» Source text
━━━
Contraception and Religious Liberty

From: user 9.
Sent on: Thursday, October 4, 2012 2:32 PM
Contraception and Religious Liberty - NYTimes.com
The
            New York Times


October 3, 2012

Contraception and Religious Liberty

Leaders of the Roman Catholic Church, prominent Republicans and other social conservatives have spent the past year making inflammatory allegations that an Obama administration rule requiring employer health plans to cover birth control without a co-pay tramples on religious freedom. An important federal court decision issued Friday rejected that attack as without foundation.

Judge Carol Jackson of Federal District Court, a George H.W. Bush appointee, dismissed the lawsuit filed against the administration brought by a mining company and its owner, who said that providing contraceptive coverage in the company health plan violated his personal religious views.

Judge Jackson, based in St. Louis, correctly pointed out that the rule exempts churches, mosques and other houses of worship. The mining company — a secular, for-profit employer — clearly does not qualify for that exemption or for the accommodation the administration is fashioning to relieve colleges, hospitals and other organizations with religious affiliations from having to provide contraceptive coverage directly, by putting the burden on insurance companies. Her legal analysis, however, applies broadly, providing a useful framework for assessing claims by varied religious objectors.

The plaintiffs argued that the contraception mandate violates the Religious Freedom Restoration Act, a 1993 law that prohibits the federal government from taking actions that “substantially burden a person’s exercise of religion” unless that action advances a compelling government interest and is the “least restrictive means” of achieving it.

Judge Jackson said she did not have to address whether the act’s strict test should be applied in this case to a company because the contraception coverage requirement does not rise to the level of a “substantial” burden needed to trigger the law.
━━━
Extend the editorial on contraception and religious liberty, picking up after its last sentence. The data that follows has nothing to do with this.

» Information provided
━━━
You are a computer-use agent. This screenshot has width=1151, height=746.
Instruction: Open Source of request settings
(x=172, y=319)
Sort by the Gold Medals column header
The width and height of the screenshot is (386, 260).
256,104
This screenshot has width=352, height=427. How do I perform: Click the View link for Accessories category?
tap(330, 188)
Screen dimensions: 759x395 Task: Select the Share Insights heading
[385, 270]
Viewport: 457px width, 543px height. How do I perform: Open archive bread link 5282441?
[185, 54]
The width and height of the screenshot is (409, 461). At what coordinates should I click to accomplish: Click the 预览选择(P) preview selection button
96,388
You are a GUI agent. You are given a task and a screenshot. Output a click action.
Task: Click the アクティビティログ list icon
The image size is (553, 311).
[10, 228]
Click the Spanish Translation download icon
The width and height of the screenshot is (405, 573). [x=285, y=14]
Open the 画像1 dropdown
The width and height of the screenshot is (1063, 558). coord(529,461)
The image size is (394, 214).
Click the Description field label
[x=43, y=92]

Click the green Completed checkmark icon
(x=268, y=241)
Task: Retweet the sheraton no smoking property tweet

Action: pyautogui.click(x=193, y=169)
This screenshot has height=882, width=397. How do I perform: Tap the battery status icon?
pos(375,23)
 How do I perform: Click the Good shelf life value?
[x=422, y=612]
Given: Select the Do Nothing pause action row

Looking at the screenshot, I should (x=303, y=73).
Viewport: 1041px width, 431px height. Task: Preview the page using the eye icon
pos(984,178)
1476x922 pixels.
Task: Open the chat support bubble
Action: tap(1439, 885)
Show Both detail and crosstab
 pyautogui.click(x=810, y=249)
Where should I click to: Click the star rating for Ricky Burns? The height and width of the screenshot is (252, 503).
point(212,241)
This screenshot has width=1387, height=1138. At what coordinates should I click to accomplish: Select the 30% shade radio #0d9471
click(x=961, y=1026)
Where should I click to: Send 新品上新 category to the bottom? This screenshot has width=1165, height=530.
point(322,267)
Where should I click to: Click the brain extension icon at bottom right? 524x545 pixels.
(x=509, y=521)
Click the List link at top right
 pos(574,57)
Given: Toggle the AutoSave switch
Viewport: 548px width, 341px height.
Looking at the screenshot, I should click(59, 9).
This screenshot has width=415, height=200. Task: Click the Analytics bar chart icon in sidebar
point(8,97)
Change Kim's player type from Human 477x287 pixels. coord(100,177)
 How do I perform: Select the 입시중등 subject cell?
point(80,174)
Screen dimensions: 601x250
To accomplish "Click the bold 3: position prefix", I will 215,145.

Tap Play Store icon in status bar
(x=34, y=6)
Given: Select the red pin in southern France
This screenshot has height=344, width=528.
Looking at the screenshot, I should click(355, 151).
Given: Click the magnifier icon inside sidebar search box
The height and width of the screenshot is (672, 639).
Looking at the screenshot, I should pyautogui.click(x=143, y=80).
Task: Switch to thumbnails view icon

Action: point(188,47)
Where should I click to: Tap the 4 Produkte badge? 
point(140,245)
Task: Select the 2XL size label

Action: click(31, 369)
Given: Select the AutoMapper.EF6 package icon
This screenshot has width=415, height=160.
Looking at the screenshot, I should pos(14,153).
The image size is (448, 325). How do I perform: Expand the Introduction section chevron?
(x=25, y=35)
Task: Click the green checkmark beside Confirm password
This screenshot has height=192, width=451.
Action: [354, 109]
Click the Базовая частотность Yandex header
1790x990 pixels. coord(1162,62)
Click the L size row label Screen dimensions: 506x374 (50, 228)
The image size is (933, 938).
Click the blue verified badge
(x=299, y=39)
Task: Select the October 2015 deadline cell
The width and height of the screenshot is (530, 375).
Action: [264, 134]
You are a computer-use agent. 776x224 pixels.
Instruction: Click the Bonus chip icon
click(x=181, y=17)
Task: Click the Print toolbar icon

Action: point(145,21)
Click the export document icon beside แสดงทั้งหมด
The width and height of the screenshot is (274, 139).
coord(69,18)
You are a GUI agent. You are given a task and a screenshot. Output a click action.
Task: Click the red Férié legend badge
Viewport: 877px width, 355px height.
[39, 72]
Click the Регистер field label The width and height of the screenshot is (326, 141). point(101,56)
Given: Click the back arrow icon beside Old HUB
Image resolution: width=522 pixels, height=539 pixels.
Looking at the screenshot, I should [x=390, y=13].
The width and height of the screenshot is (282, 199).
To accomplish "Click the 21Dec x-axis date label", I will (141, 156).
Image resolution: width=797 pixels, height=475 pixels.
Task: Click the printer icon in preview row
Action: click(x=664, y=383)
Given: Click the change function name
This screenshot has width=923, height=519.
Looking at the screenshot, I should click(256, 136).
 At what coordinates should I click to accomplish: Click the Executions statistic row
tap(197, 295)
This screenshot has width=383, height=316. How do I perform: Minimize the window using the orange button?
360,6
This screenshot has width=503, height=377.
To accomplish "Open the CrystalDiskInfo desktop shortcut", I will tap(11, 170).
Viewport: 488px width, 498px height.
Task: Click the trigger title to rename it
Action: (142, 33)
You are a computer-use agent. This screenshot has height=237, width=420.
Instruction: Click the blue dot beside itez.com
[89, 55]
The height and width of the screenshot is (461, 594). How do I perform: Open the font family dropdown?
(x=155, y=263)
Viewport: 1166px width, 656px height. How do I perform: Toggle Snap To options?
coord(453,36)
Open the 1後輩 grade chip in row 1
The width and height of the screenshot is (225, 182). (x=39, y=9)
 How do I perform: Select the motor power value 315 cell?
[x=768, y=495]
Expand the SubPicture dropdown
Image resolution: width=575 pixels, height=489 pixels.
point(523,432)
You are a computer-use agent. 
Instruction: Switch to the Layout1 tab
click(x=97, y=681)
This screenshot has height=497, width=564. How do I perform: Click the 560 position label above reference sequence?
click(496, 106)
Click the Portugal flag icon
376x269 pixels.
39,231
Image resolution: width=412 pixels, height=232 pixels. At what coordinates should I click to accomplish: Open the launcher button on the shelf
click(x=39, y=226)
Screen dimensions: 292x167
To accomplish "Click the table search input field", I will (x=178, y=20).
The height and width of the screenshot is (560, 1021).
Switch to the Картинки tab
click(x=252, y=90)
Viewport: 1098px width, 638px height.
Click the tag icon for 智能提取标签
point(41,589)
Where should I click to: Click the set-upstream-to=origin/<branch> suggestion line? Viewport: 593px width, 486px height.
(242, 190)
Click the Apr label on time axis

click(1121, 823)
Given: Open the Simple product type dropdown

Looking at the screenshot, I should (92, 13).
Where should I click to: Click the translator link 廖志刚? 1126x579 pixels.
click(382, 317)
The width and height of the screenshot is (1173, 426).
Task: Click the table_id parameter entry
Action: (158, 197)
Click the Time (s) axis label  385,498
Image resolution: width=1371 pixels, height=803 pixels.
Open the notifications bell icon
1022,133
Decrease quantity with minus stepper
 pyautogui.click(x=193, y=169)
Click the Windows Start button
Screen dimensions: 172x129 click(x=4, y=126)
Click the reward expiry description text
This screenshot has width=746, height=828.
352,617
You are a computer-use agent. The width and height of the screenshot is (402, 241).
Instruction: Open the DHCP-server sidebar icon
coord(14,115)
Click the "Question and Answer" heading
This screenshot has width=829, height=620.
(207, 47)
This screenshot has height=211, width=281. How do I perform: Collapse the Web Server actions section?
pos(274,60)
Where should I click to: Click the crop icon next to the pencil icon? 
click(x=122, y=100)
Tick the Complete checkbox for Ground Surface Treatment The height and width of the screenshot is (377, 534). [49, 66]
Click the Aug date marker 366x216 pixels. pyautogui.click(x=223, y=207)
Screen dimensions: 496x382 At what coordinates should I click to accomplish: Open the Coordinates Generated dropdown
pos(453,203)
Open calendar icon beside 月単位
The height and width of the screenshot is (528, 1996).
━━━
» Response area
Any imposition on religion is trivial and remote, she explained. The health care coverage would offend the plaintiffs’ religious beliefs only if an employee “makes an independent decision to use the plan” to obtain contraceptives; and that independent decision is no different from an employee using part of a salary to pay for contraceptives, which clearly would not harm the employer’s right to free exercise of religion.

The 1993 statute “is not a means to force one’s religious practices upon others” and “does not protect against the slight burden on religious exercise that arises when one’s money circuitously flows to support the conduct of other free-exercise-wielding individuals who hold religious beliefs that differ from one’s own,” Judge Jackson wrote.

She also forcefully dismissed the claim that the contraceptive coverage requirement violates the First Amendment’s prohibition against the establishment of religion. Her ruling accurately said the regulation is a “neutral” attempt to expand women’s access to health care and combat gender bias, and applies equally to all denominations. Under legal precedents, the First Amendment does not exempt individuals or entities from complying with neutral laws of general applicability based on a religious objection, however sincere.

Judge Jackson’s powerful ruling is a victory for women and religious freedom. The many other courts hearing similar lawsuits by companies, individuals and groups with religious affiliations should follow her approach.